Chuck snorts and repeats the phrase. He doesn`t miss the quick flash of surprise on Tab`s face. And then the games begin.

Tab has Chuck wear a blindfold. Chuck still gets the words correct. 

Tab has Chuck sit in another room. Chuck gets the words correct again.

Tab has Chuck sit in another room while blindfolded. Chuck is correct yet again.

Eventually, Tab admits defeat. 

"Alright, so there`s a ghost named, of all things, Skinny, here."

"Well, his name`s technically Wayne but he prefers to be called Skinny."

"Right. Well, please tell Skinny that I say hi and that it`s nice to meet him. Well, sort of meet him."

" _Please tell Tab that I`m dead, not deaf. I can hear his loudmouth just fine_."

~

It`s a bit of a relief now that Tab knows about Skinny. Chuck doesn`t have to keep such a large secret from Tab anymore and he can even talk to Skinny out loud now when Tab is home.

It proves to be a bit of an adjustment on Tab`s part but he eventually gets the hang of deciphering when Chuck is talking to him and when Chuck is talking to Skinny. He even gets used to talking to Skinny through Chuck. Too used to it, one might say.

"Hey, Skinny, can you walk through walls?" 

There`s a beat before Chuck replies with Skinny`s answer, "Yes."

"Skinny, was there like a white light when you died?"

Again, another beat before Chuck repeats Skinny`s answer for the non-ghost-vision-inclined, "Not that I remember, sorry."

"Hey, Skinny, what`s jumping out of a plane like?"
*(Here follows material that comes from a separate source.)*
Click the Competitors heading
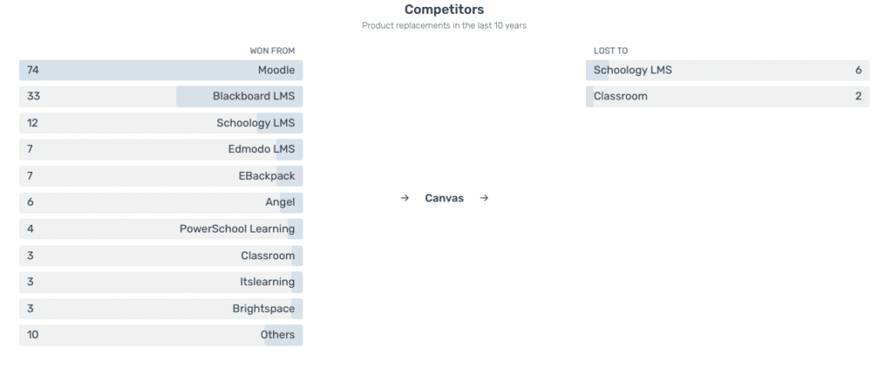The width and height of the screenshot is (885, 369). (444, 10)
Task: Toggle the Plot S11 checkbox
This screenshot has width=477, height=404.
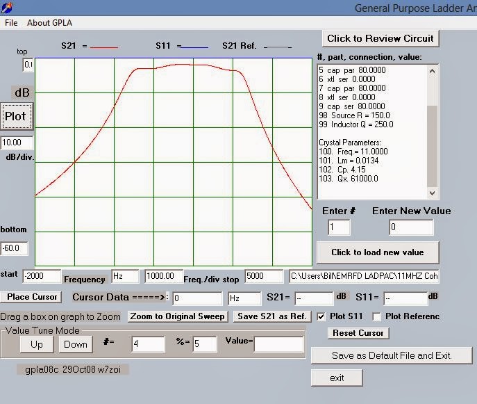Action: [x=321, y=316]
"Hey, did you have Cheerios in the 1940s?"

"Skinny, did you have tv as a kid?"

"Did you eat pizza in the 40s? Did they deliver?"
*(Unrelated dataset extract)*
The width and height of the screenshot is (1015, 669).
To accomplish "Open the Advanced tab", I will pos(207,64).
"What`s your favorite decade so far?"

"What do you miss the most about being alive?"

"What`s the best part about being a ghost?"

"Are you ever offended by scary ghost stereotypes? What about when people wear sheets and pretend to be ghosts?"

"Have you ever met another ghost?"

Tab`s questions were un-ending from the moment he accepted Skinny`s existence as a fact. Chuck occasionally considered smothering Tab with a pillow just to get a break from his ghost interpreter job for five damn minutes.

~

It`s a bright and cold winter morning when Tab asks what turns out to be a very important question, "Are any of your soldier buddies still alive?"

" _I don`t know_."

"He doesn`t know," Chuck relays the answer to Tab.

"Do you want to know?"

Skinny is quiet for a long moment.

" _I don`t know_."

~

Tab`s the one who finds out about the living members of Easy. There aren`t many - just a handful left - and only one that`s close by.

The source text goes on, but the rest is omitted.